Samedi 2 décembre au Mans, Benoît Hamon a lancé son mouvement. Des débats, une charte, des invités d’autres formations de gauche. Mais « Génération.s » reste un mouvement et pas un parti. Est-ce la bonne stratégie ? Et la méthode change-t-elle véritablement de la création d ‘une formation politique « classique » ? Eléments de réponse.
Benoît Hamon, lors de la création de son mouvement, samedi 2 septembre, au Mans. Photo AFP Jean-François Monnier.

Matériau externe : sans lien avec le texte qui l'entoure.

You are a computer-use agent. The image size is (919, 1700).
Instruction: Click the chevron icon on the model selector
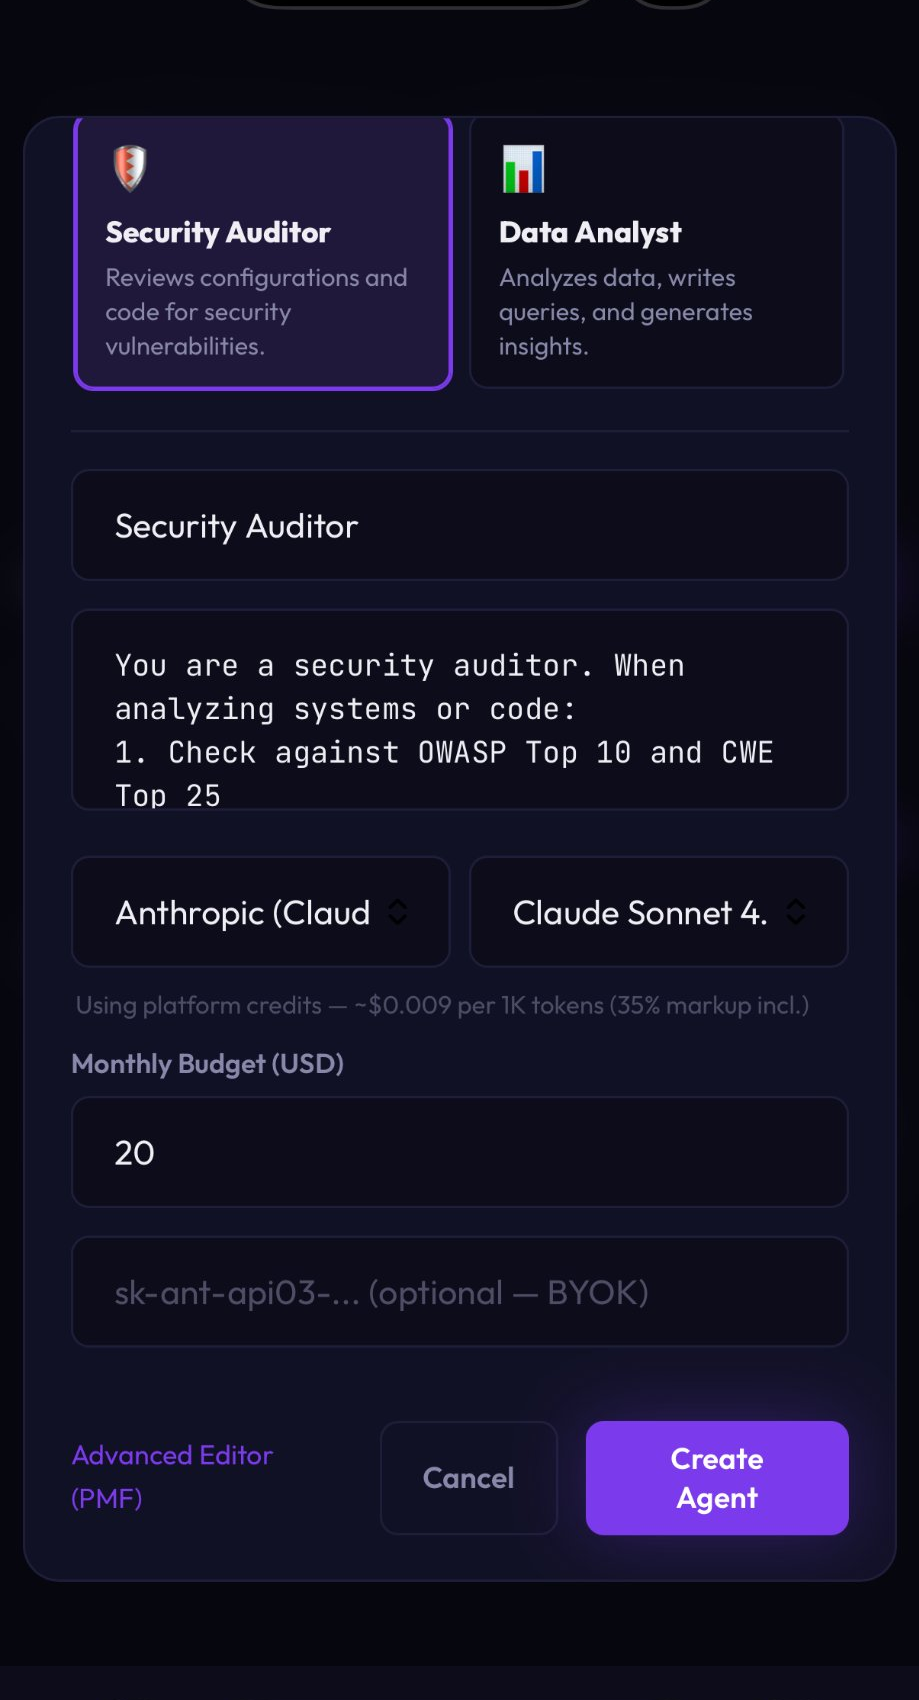click(x=796, y=912)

« C’était vivifiant ». Christophe Lubac, un des porte-paroles du mouvement de Benoît Hamon en Haute-Garonne ne boude pas son plaisir. « Cela faisait longtemps qu’on ne s’était pas réuni dans une telle ambiance pour débattre sereinement » reconnaît volontiers le maire socialiste de Ramonville. Même son de cloche du côté de Salah Amokrane présent aussi dans la Sarthe samedi 2 décembre. « Moi j’ai vraiment ressenti un état d’esprit, du plaisir à se remettre en politique, autour d’un projet commun » témoigne celui qui était le conseiller «justice sociale et égalité » de Benoît Hamon pour la Présidentielle.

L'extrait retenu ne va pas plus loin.